Assigned task:
Type the entries again, word for word.

***** Supplied data *****

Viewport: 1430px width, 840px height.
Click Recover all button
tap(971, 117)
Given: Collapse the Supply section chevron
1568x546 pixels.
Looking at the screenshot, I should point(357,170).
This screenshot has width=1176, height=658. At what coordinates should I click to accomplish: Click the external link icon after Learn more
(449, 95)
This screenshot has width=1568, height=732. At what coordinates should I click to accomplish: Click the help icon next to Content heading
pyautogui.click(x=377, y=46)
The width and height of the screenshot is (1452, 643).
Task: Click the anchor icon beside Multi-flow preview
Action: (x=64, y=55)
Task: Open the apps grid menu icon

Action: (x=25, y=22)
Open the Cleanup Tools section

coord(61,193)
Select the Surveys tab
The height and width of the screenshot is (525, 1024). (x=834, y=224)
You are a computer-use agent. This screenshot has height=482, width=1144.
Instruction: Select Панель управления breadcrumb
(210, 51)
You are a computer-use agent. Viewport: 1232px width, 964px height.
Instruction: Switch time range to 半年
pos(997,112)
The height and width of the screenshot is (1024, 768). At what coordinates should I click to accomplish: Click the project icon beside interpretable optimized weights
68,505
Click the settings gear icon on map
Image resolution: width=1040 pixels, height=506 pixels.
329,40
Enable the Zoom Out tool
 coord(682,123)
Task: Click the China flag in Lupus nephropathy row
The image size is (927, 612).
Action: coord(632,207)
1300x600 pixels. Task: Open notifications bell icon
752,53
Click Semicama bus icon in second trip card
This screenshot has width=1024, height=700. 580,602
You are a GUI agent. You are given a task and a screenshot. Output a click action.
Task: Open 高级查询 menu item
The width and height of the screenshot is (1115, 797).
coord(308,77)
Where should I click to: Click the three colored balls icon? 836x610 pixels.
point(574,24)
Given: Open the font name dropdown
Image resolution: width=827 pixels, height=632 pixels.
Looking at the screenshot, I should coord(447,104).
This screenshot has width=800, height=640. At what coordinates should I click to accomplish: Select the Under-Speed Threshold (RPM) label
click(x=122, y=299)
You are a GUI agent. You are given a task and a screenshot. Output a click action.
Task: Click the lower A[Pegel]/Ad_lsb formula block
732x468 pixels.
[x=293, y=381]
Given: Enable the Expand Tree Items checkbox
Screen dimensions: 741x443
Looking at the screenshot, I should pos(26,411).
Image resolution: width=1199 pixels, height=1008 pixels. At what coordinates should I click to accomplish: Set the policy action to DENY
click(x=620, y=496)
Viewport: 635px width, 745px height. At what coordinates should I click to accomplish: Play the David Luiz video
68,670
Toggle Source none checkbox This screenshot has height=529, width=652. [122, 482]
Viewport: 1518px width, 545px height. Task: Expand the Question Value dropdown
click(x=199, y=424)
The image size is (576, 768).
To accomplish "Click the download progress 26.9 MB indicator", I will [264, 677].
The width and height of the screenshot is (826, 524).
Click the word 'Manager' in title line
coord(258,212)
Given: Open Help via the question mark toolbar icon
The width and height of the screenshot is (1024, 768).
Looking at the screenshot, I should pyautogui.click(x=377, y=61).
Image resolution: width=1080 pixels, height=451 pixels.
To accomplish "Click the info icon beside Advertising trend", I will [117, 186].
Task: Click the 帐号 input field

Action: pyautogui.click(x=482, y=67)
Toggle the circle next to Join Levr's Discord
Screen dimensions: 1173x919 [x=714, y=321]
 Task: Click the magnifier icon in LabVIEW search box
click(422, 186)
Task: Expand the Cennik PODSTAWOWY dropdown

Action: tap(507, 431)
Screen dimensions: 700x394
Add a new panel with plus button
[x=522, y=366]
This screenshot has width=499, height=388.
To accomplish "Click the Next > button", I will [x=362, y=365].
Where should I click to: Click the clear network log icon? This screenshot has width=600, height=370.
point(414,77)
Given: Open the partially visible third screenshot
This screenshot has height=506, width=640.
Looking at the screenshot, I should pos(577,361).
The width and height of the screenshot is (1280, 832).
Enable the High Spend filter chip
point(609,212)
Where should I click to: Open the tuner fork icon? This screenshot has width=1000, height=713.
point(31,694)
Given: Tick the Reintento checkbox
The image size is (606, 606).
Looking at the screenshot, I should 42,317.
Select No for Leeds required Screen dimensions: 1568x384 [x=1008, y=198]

*****

Exercise output:
Viewport: 1430px width, 840px height.
Click Recover all button
tap(971, 117)
Given: Collapse the Supply section chevron
1568x546 pixels.
Looking at the screenshot, I should point(357,170).
This screenshot has width=1176, height=658. At what coordinates should I click to accomplish: Click the external link icon after Learn more
(449, 95)
This screenshot has width=1568, height=732. At what coordinates should I click to accomplish: Click the help icon next to Content heading
pyautogui.click(x=377, y=46)
The width and height of the screenshot is (1452, 643).
Task: Click the anchor icon beside Multi-flow preview
Action: (x=64, y=55)
Task: Open the apps grid menu icon

Action: (x=25, y=22)
Open the Cleanup Tools section

coord(61,193)
Select the Surveys tab
The height and width of the screenshot is (525, 1024). (x=834, y=224)
You are a computer-use agent. This screenshot has height=482, width=1144.
Instruction: Select Панель управления breadcrumb
(210, 51)
You are a computer-use agent. Viewport: 1232px width, 964px height.
Instruction: Switch time range to 半年
pos(997,112)
The height and width of the screenshot is (1024, 768). At what coordinates should I click to accomplish: Click the project icon beside interpretable optimized weights
68,505
Click the settings gear icon on map
Image resolution: width=1040 pixels, height=506 pixels.
329,40
Enable the Zoom Out tool
 coord(682,123)
Task: Click the China flag in Lupus nephropathy row
The image size is (927, 612).
Action: coord(632,207)
1300x600 pixels. Task: Open notifications bell icon
752,53
Click Semicama bus icon in second trip card
This screenshot has width=1024, height=700. 580,602
You are a GUI agent. You are given a task and a screenshot. Output a click action.
Task: Open 高级查询 menu item
The width and height of the screenshot is (1115, 797).
coord(308,77)
Where should I click to: Click the three colored balls icon? 836x610 pixels.
point(574,24)
Given: Open the font name dropdown
Image resolution: width=827 pixels, height=632 pixels.
Looking at the screenshot, I should coord(447,104).
This screenshot has width=800, height=640. At what coordinates should I click to accomplish: Select the Under-Speed Threshold (RPM) label
click(x=122, y=299)
You are a GUI agent. You are given a task and a screenshot. Output a click action.
Task: Click the lower A[Pegel]/Ad_lsb formula block
732x468 pixels.
[x=293, y=381]
Given: Enable the Expand Tree Items checkbox
Screen dimensions: 741x443
Looking at the screenshot, I should pos(26,411).
Image resolution: width=1199 pixels, height=1008 pixels. At what coordinates should I click to accomplish: Set the policy action to DENY
click(x=620, y=496)
Viewport: 635px width, 745px height. At what coordinates should I click to accomplish: Play the David Luiz video
68,670
Toggle Source none checkbox This screenshot has height=529, width=652. [122, 482]
Viewport: 1518px width, 545px height. Task: Expand the Question Value dropdown
click(x=199, y=424)
The image size is (576, 768).
To accomplish "Click the download progress 26.9 MB indicator", I will [264, 677].
The width and height of the screenshot is (826, 524).
Click the word 'Manager' in title line
coord(258,212)
Given: Open Help via the question mark toolbar icon
The width and height of the screenshot is (1024, 768).
Looking at the screenshot, I should pyautogui.click(x=377, y=61).
Image resolution: width=1080 pixels, height=451 pixels.
To accomplish "Click the info icon beside Advertising trend", I will [117, 186].
Task: Click the 帐号 input field

Action: pyautogui.click(x=482, y=67)
Toggle the circle next to Join Levr's Discord
Screen dimensions: 1173x919 [x=714, y=321]
 Task: Click the magnifier icon in LabVIEW search box
click(422, 186)
Task: Expand the Cennik PODSTAWOWY dropdown

Action: tap(507, 431)
Screen dimensions: 700x394
Add a new panel with plus button
[x=522, y=366]
This screenshot has width=499, height=388.
To accomplish "Click the Next > button", I will [x=362, y=365].
Where should I click to: Click the clear network log icon? This screenshot has width=600, height=370.
point(414,77)
Given: Open the partially visible third screenshot
This screenshot has height=506, width=640.
Looking at the screenshot, I should pos(577,361).
The width and height of the screenshot is (1280, 832).
Enable the High Spend filter chip
point(609,212)
Where should I click to: Open the tuner fork icon? This screenshot has width=1000, height=713.
point(31,694)
Given: Tick the Reintento checkbox
The image size is (606, 606).
Looking at the screenshot, I should 42,317.
Select No for Leeds required Screen dimensions: 1568x384 [x=1008, y=198]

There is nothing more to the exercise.